You're right, it's not always binary. That's why we broke it down into categories:
https://docs.usetero.com/data-quality/logs/malformed-data
You'd be shocked how much obviously-safe waste (redundant attributes, health checks, debug logs left in production) accounts for before you even get to the nuanced stuff.
But think about this: if you had a service that was too expensive and you wanted to optimize the data, who would you ask? Probably the engineer who wrote the code, added the instrumentation, or whoever understands the service best. There's reasoning going on in their mind: failure scenarios, critical observability points, where the service sits in the dependency graph, what actually helps debug a 3am incident.
That reasoning can be captured. That's what I'm most excited about with Tero. Waste is just the most fundamental way to prove it. Each time someone tells us what's waste or not, the understanding gets stronger. Over time, Tero uses that same understanding to help engineers root cause, understand their systems, and more.

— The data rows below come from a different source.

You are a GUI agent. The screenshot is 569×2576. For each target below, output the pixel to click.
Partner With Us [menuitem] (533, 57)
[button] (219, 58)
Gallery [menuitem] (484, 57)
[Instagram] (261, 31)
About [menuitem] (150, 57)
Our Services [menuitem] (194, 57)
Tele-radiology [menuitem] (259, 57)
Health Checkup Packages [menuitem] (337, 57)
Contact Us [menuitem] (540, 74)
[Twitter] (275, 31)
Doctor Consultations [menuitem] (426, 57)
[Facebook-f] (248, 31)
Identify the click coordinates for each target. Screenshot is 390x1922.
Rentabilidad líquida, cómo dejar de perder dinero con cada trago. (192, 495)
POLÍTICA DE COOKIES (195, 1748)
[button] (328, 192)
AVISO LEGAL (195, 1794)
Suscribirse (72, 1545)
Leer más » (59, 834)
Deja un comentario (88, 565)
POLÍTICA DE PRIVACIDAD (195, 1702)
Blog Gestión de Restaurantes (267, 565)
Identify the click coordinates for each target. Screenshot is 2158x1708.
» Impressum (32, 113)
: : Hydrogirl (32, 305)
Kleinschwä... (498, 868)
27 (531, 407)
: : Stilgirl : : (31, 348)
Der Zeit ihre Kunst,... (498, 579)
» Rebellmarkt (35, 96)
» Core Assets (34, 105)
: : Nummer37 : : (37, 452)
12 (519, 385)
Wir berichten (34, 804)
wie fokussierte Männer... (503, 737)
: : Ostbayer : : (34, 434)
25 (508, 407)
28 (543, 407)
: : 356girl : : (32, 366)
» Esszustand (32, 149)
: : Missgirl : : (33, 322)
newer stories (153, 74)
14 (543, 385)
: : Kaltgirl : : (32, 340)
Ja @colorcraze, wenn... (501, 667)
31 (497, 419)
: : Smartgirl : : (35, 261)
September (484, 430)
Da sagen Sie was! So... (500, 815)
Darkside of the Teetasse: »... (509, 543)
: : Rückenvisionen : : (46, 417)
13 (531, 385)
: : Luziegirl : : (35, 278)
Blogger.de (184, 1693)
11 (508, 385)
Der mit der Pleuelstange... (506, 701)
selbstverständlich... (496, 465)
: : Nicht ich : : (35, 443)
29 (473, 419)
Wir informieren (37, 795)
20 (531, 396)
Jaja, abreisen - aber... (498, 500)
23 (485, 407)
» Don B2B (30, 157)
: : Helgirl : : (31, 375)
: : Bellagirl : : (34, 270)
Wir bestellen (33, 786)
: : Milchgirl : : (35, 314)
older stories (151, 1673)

I would like to just have a storage engine that can be very aggressive at deduplicating stuff. If some data is redundant, why am I storing it twice?
That's already pretty common, but the goal isn't storing less data for its own sake.
> the goal isn't storing less data for its own sake.
Isn't it? I was under impression that the problem is the cost storing all this stuff
Nope, you can't just look at cost of storage and try to minimize it. There are a lot of other things that matter.
What I am asking is, what are the other concerns other than literally the cost? I have interest in this area and I am seeing everyone saying that observability companies are overcharging their consumers.
We're currently discussing the cost of _storage_, and you can bet the providers already are deduplicating it. You just don't get those savings - they get increased margins.
I'm not going to quote the article or other threads here to you about why reducing storage just for the sake of cost isn't the answer.